### GIVEN RECORDS
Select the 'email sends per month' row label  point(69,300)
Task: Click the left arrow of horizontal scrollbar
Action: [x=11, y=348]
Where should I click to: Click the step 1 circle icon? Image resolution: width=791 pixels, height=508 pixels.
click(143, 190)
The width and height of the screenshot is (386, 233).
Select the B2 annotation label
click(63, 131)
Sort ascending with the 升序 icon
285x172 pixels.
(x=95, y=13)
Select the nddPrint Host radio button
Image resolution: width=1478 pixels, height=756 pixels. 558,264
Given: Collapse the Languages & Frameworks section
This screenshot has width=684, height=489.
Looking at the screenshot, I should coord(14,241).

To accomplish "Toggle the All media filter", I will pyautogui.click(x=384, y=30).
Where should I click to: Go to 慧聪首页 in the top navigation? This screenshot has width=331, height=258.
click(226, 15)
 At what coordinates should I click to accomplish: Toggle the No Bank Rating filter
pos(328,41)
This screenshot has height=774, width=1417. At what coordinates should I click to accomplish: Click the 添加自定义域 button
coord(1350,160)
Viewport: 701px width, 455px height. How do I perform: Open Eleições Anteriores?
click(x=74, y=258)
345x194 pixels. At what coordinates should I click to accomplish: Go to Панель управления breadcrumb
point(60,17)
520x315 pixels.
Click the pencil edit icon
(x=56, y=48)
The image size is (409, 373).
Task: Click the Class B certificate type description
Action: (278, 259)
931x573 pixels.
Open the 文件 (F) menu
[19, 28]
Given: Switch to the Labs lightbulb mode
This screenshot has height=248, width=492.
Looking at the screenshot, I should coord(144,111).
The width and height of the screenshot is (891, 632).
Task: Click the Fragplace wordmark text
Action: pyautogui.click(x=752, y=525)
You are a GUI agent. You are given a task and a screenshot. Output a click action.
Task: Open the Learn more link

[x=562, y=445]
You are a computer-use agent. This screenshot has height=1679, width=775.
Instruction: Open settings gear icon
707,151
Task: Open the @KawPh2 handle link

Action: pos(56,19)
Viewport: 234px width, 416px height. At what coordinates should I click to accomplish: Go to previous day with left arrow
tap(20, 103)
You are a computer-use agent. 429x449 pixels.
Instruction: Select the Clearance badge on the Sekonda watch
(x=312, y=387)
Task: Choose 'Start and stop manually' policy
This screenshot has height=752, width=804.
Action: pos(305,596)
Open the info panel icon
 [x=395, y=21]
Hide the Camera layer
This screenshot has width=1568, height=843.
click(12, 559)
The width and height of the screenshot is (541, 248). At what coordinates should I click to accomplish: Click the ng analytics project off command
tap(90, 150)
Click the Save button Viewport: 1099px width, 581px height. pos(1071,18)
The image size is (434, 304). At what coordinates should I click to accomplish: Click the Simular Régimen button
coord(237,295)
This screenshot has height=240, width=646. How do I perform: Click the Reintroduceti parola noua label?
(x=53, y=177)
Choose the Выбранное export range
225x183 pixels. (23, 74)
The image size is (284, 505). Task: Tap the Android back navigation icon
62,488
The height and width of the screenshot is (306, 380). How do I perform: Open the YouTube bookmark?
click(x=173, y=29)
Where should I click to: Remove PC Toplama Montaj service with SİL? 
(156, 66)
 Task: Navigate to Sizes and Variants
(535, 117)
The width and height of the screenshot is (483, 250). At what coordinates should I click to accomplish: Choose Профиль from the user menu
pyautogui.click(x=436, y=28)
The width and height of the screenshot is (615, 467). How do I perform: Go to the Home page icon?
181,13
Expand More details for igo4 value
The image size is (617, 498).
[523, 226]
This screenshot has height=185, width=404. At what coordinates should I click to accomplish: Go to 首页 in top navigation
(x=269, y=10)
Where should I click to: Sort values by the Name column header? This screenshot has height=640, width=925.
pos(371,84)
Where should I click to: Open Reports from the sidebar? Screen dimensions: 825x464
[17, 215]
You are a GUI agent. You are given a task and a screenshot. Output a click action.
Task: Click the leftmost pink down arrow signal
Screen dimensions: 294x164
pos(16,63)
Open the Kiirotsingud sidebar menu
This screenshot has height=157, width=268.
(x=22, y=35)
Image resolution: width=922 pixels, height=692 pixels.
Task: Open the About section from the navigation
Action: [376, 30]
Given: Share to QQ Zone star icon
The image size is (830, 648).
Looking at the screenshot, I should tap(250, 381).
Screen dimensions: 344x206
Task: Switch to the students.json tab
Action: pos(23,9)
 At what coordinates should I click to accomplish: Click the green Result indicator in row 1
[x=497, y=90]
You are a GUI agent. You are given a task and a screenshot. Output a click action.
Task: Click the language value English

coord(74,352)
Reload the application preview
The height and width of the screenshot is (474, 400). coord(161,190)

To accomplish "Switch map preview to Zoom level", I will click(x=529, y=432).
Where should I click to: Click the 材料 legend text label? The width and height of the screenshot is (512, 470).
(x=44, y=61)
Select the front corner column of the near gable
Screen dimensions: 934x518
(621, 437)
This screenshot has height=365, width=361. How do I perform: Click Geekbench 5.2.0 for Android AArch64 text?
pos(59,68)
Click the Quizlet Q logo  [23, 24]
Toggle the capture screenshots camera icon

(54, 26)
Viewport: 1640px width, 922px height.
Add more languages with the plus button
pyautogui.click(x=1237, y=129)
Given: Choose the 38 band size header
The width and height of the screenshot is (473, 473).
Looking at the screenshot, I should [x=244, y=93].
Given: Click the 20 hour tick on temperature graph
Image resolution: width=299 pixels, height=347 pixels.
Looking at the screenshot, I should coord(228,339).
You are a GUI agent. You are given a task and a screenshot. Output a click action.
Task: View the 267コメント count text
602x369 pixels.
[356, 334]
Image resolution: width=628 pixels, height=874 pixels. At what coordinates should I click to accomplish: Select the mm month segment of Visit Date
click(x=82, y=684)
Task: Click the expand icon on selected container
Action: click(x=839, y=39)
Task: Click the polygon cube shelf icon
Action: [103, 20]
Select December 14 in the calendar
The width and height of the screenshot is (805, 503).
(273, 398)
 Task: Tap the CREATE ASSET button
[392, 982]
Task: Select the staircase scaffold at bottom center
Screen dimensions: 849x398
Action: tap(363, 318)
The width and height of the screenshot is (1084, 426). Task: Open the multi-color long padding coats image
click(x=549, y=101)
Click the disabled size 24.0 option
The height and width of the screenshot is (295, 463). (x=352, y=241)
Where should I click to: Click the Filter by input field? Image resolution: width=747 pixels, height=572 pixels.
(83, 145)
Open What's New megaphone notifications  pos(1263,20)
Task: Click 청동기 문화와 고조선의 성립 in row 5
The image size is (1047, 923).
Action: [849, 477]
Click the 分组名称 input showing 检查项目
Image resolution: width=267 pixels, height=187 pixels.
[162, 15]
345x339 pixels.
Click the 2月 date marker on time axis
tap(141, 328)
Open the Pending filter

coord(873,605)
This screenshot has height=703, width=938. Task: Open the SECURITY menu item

### WHAT IS NEEDED
Go through the data above and copy all of it exactly.

### SOLUTION TO THIS PROBLEM
Select the 'email sends per month' row label  point(69,300)
Task: Click the left arrow of horizontal scrollbar
Action: [x=11, y=348]
Where should I click to: Click the step 1 circle icon? Image resolution: width=791 pixels, height=508 pixels.
click(143, 190)
The width and height of the screenshot is (386, 233).
Select the B2 annotation label
click(63, 131)
Sort ascending with the 升序 icon
285x172 pixels.
(x=95, y=13)
Select the nddPrint Host radio button
Image resolution: width=1478 pixels, height=756 pixels. 558,264
Given: Collapse the Languages & Frameworks section
This screenshot has width=684, height=489.
Looking at the screenshot, I should coord(14,241).

To accomplish "Toggle the All media filter", I will pyautogui.click(x=384, y=30).
Where should I click to: Go to 慧聪首页 in the top navigation? This screenshot has width=331, height=258.
click(226, 15)
 At what coordinates should I click to accomplish: Toggle the No Bank Rating filter
pos(328,41)
This screenshot has height=774, width=1417. At what coordinates should I click to accomplish: Click the 添加自定义域 button
coord(1350,160)
Viewport: 701px width, 455px height. How do I perform: Open Eleições Anteriores?
click(x=74, y=258)
345x194 pixels. At what coordinates should I click to accomplish: Go to Панель управления breadcrumb
point(60,17)
520x315 pixels.
Click the pencil edit icon
(x=56, y=48)
The image size is (409, 373).
Task: Click the Class B certificate type description
Action: (278, 259)
931x573 pixels.
Open the 文件 (F) menu
[19, 28]
Given: Switch to the Labs lightbulb mode
This screenshot has height=248, width=492.
Looking at the screenshot, I should coord(144,111).
The width and height of the screenshot is (891, 632).
Task: Click the Fragplace wordmark text
Action: pyautogui.click(x=752, y=525)
You are a GUI agent. You are given a task and a screenshot. Output a click action.
Task: Open the Learn more link

[x=562, y=445]
You are a computer-use agent. This screenshot has height=1679, width=775.
Instruction: Open settings gear icon
707,151
Task: Open the @KawPh2 handle link

Action: pos(56,19)
Viewport: 234px width, 416px height. At what coordinates should I click to accomplish: Go to previous day with left arrow
tap(20, 103)
You are a computer-use agent. 429x449 pixels.
Instruction: Select the Clearance badge on the Sekonda watch
(x=312, y=387)
Task: Choose 'Start and stop manually' policy
This screenshot has height=752, width=804.
Action: pos(305,596)
Open the info panel icon
 [x=395, y=21]
Hide the Camera layer
This screenshot has width=1568, height=843.
click(12, 559)
The width and height of the screenshot is (541, 248). At what coordinates should I click to accomplish: Click the ng analytics project off command
tap(90, 150)
Click the Save button Viewport: 1099px width, 581px height. pos(1071,18)
The image size is (434, 304). At what coordinates should I click to accomplish: Click the Simular Régimen button
coord(237,295)
This screenshot has height=240, width=646. How do I perform: Click the Reintroduceti parola noua label?
(x=53, y=177)
Choose the Выбранное export range
225x183 pixels. (23, 74)
The image size is (284, 505). Task: Tap the Android back navigation icon
62,488
The height and width of the screenshot is (306, 380). How do I perform: Open the YouTube bookmark?
click(x=173, y=29)
Where should I click to: Remove PC Toplama Montaj service with SİL? 
(156, 66)
 Task: Navigate to Sizes and Variants
(535, 117)
The width and height of the screenshot is (483, 250). At what coordinates should I click to accomplish: Choose Профиль from the user menu
pyautogui.click(x=436, y=28)
The width and height of the screenshot is (615, 467). How do I perform: Go to the Home page icon?
181,13
Expand More details for igo4 value
The image size is (617, 498).
[523, 226]
This screenshot has height=185, width=404. At what coordinates should I click to accomplish: Go to 首页 in top navigation
(x=269, y=10)
Where should I click to: Sort values by the Name column header? This screenshot has height=640, width=925.
pos(371,84)
Where should I click to: Open Reports from the sidebar? Screen dimensions: 825x464
[17, 215]
You are a GUI agent. You are given a task and a screenshot. Output a click action.
Task: Click the leftmost pink down arrow signal
Screen dimensions: 294x164
pos(16,63)
Open the Kiirotsingud sidebar menu
This screenshot has height=157, width=268.
(x=22, y=35)
Image resolution: width=922 pixels, height=692 pixels.
Task: Open the About section from the navigation
Action: [376, 30]
Given: Share to QQ Zone star icon
The image size is (830, 648).
Looking at the screenshot, I should tap(250, 381).
Screen dimensions: 344x206
Task: Switch to the students.json tab
Action: pos(23,9)
 At what coordinates should I click to accomplish: Click the green Result indicator in row 1
[x=497, y=90]
You are a GUI agent. You are given a task and a screenshot. Output a click action.
Task: Click the language value English

coord(74,352)
Reload the application preview
The height and width of the screenshot is (474, 400). coord(161,190)

To accomplish "Switch map preview to Zoom level", I will click(x=529, y=432).
Where should I click to: Click the 材料 legend text label? The width and height of the screenshot is (512, 470).
(x=44, y=61)
Select the front corner column of the near gable
Screen dimensions: 934x518
(621, 437)
This screenshot has height=365, width=361. How do I perform: Click Geekbench 5.2.0 for Android AArch64 text?
pos(59,68)
Click the Quizlet Q logo  [23, 24]
Toggle the capture screenshots camera icon

(54, 26)
Viewport: 1640px width, 922px height.
Add more languages with the plus button
pyautogui.click(x=1237, y=129)
Given: Choose the 38 band size header
The width and height of the screenshot is (473, 473).
Looking at the screenshot, I should [x=244, y=93].
Given: Click the 20 hour tick on temperature graph
Image resolution: width=299 pixels, height=347 pixels.
Looking at the screenshot, I should coord(228,339).
You are a GUI agent. You are given a task and a screenshot. Output a click action.
Task: View the 267コメント count text
602x369 pixels.
[356, 334]
Image resolution: width=628 pixels, height=874 pixels. At what coordinates should I click to accomplish: Select the mm month segment of Visit Date
click(x=82, y=684)
Task: Click the expand icon on selected container
Action: click(x=839, y=39)
Task: Click the polygon cube shelf icon
Action: [103, 20]
Select December 14 in the calendar
The width and height of the screenshot is (805, 503).
(273, 398)
 Task: Tap the CREATE ASSET button
[392, 982]
Task: Select the staircase scaffold at bottom center
Screen dimensions: 849x398
Action: tap(363, 318)
The width and height of the screenshot is (1084, 426). Task: Open the multi-color long padding coats image
click(x=549, y=101)
Click the disabled size 24.0 option
The height and width of the screenshot is (295, 463). (x=352, y=241)
Where should I click to: Click the Filter by input field? Image resolution: width=747 pixels, height=572 pixels.
(83, 145)
Open What's New megaphone notifications  pos(1263,20)
Task: Click 청동기 문화와 고조선의 성립 in row 5
The image size is (1047, 923).
Action: [849, 477]
Click the 分组名称 input showing 检查项目
Image resolution: width=267 pixels, height=187 pixels.
[162, 15]
345x339 pixels.
Click the 2月 date marker on time axis
tap(141, 328)
Open the Pending filter

coord(873,605)
This screenshot has height=703, width=938. Task: Open the SECURITY menu item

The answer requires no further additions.